Items from a data source:
....................

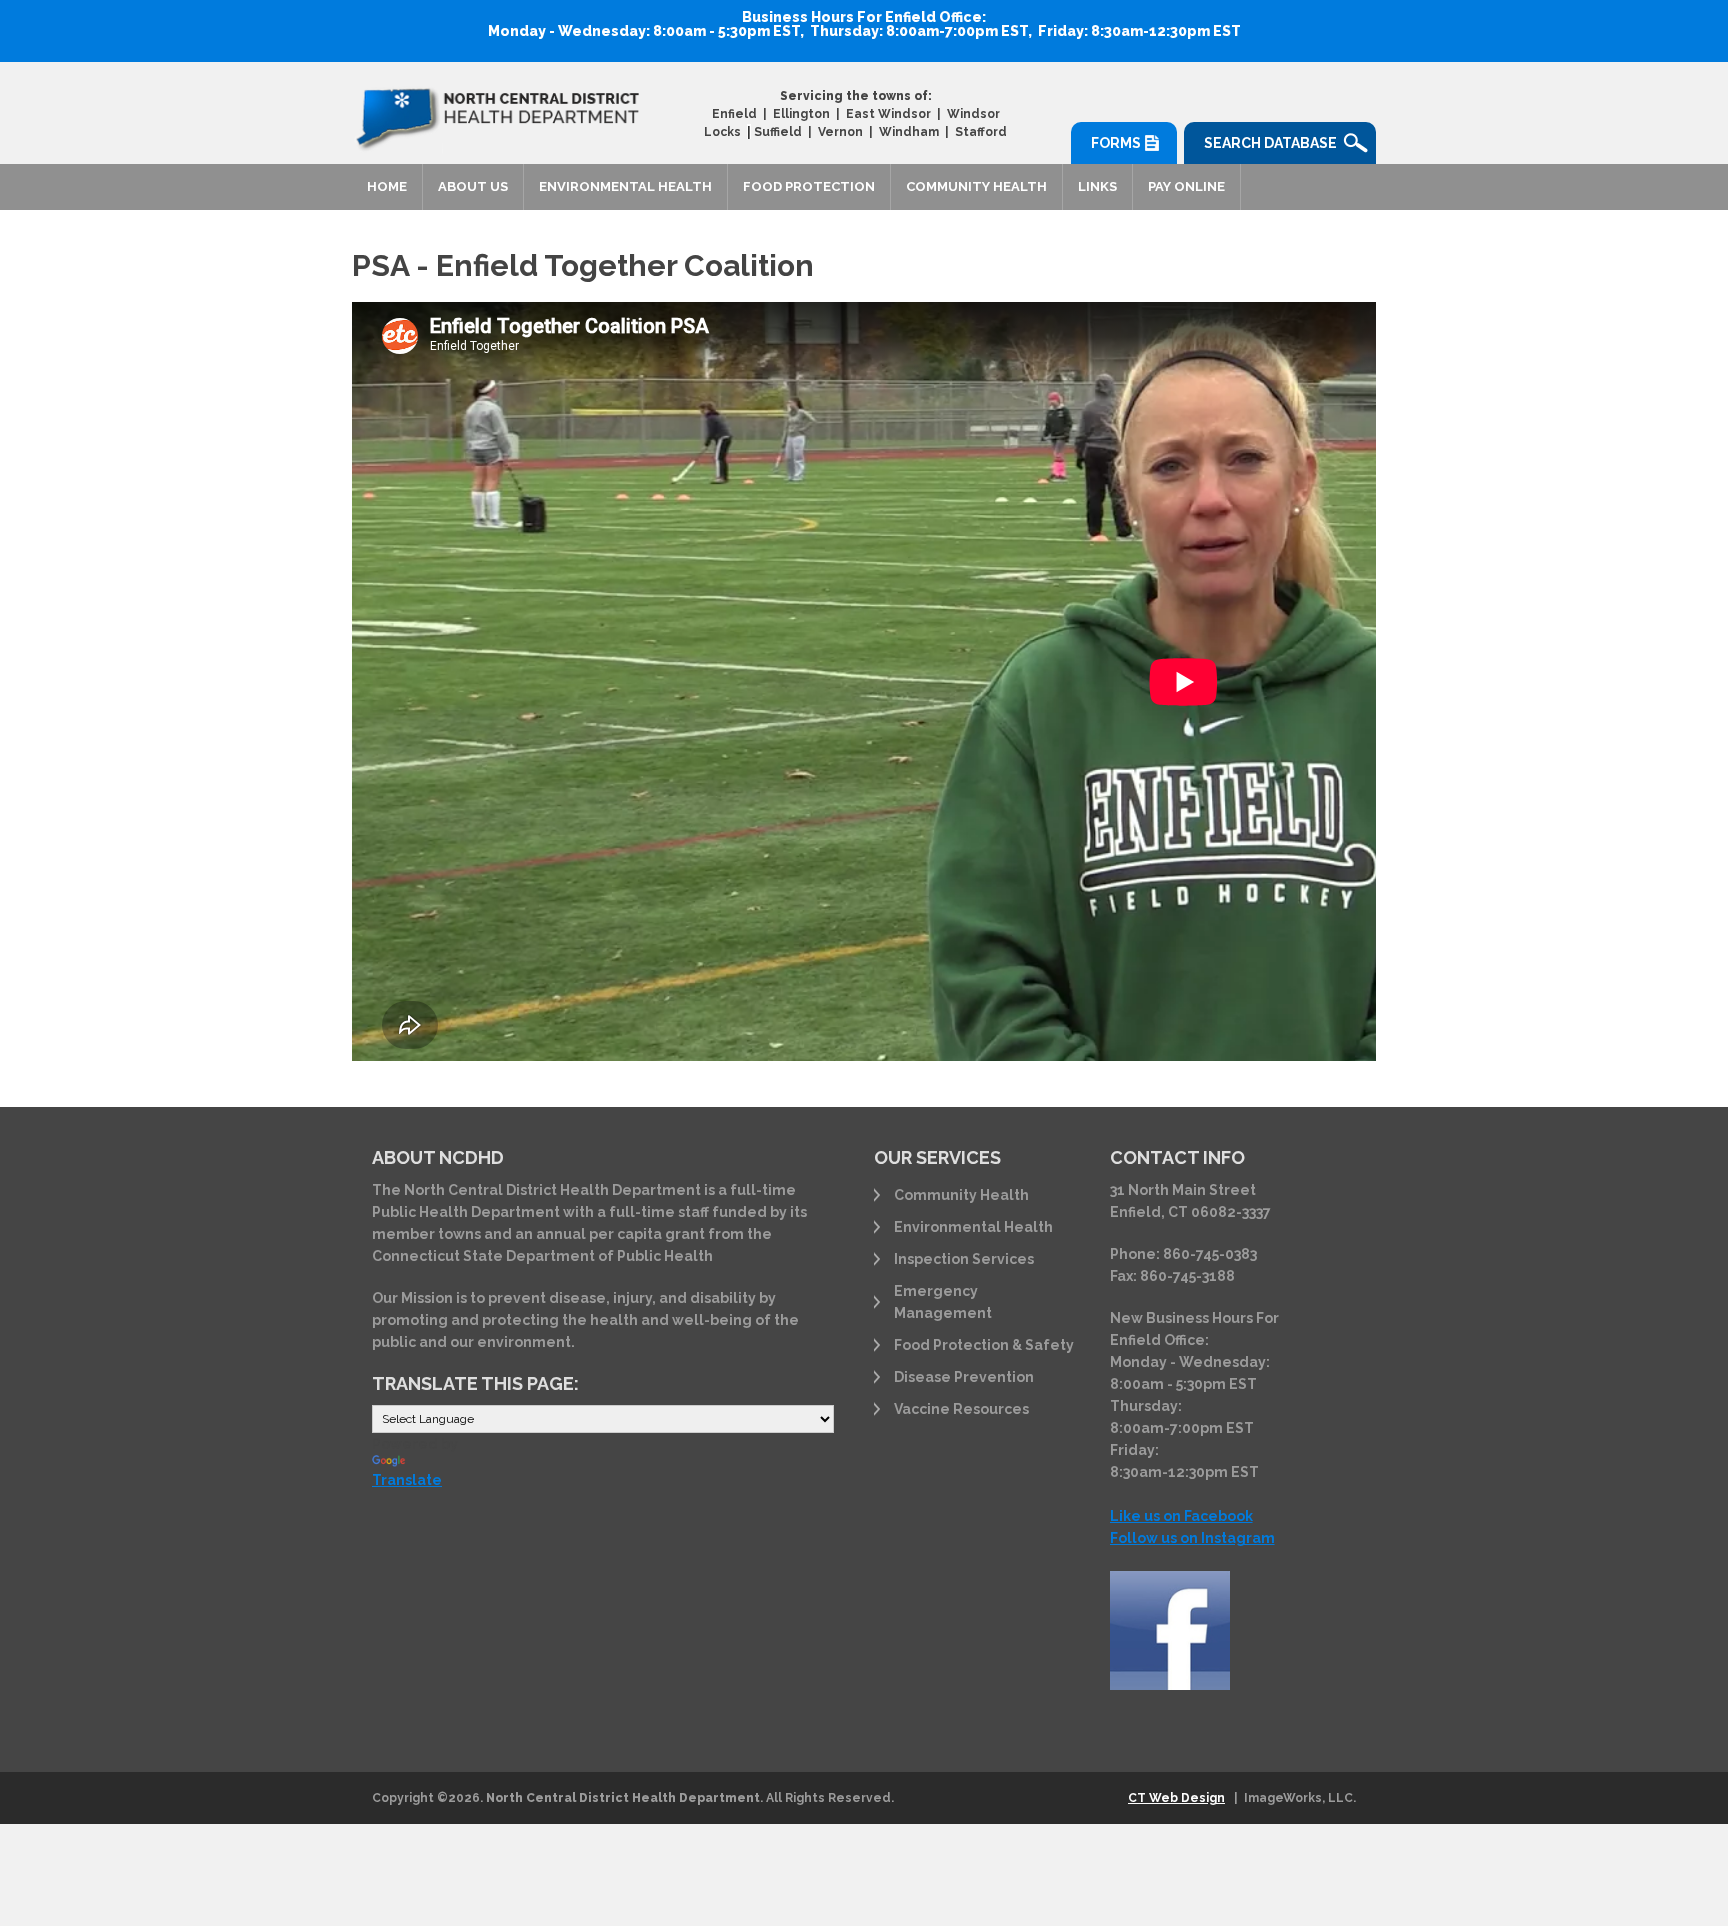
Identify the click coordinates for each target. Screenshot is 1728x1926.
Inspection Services (964, 1259)
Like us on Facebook (1181, 1516)
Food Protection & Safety (984, 1345)
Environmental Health (625, 186)
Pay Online (1186, 186)
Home (387, 186)
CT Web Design (1176, 1798)
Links (1097, 186)
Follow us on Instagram (1192, 1538)
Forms (1116, 143)
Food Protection (809, 186)
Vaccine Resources (961, 1409)
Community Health (976, 186)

....................

- _Your instructions_: Search the entries above for the word "Health", and copy every line where it occurs.

- _Task answer_:
Environmental Health (625, 186)
Community Health (976, 186)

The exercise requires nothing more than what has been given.